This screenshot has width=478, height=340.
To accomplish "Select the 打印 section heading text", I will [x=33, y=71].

* * *

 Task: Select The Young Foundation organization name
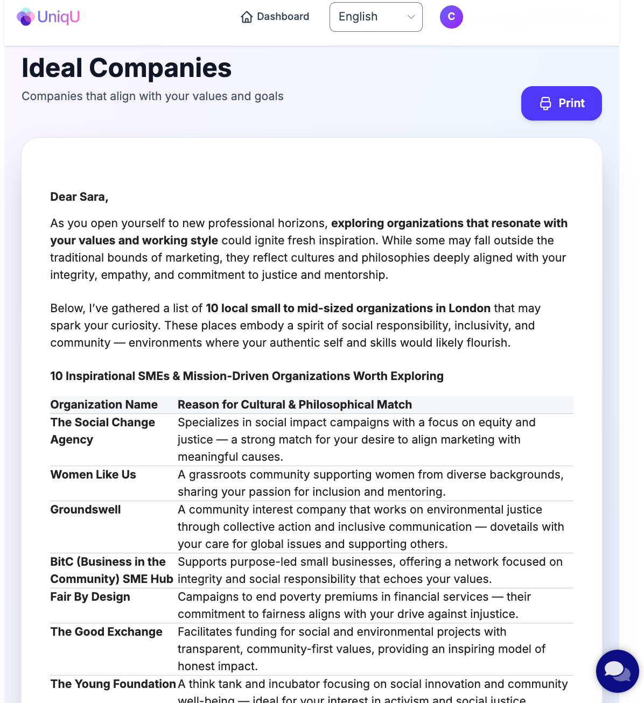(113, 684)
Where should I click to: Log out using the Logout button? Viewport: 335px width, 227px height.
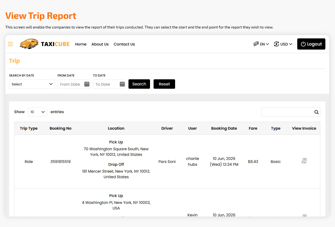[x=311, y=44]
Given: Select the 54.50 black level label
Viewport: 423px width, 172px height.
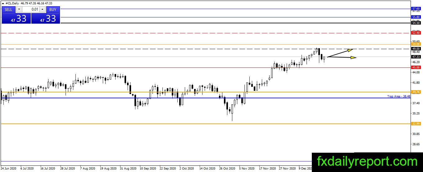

* * *

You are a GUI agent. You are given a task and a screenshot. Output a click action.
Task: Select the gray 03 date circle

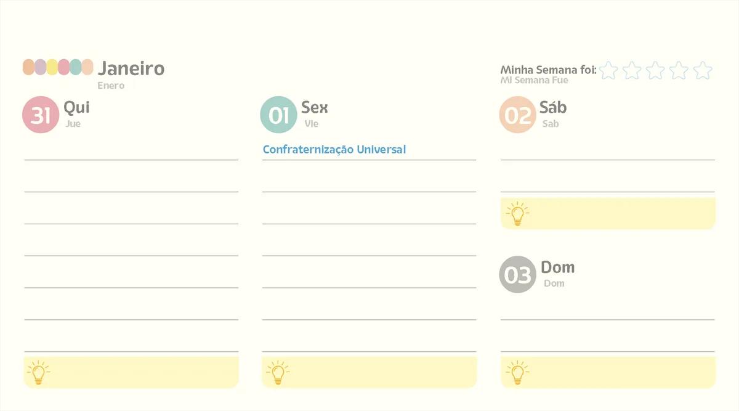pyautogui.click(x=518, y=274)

* * *

Locate the word "screenshot" in the records above, and return each line that has it.

This screenshot has width=478, height=340.
You are a GUI agent. You are given a task and a screenshot. Output a click action.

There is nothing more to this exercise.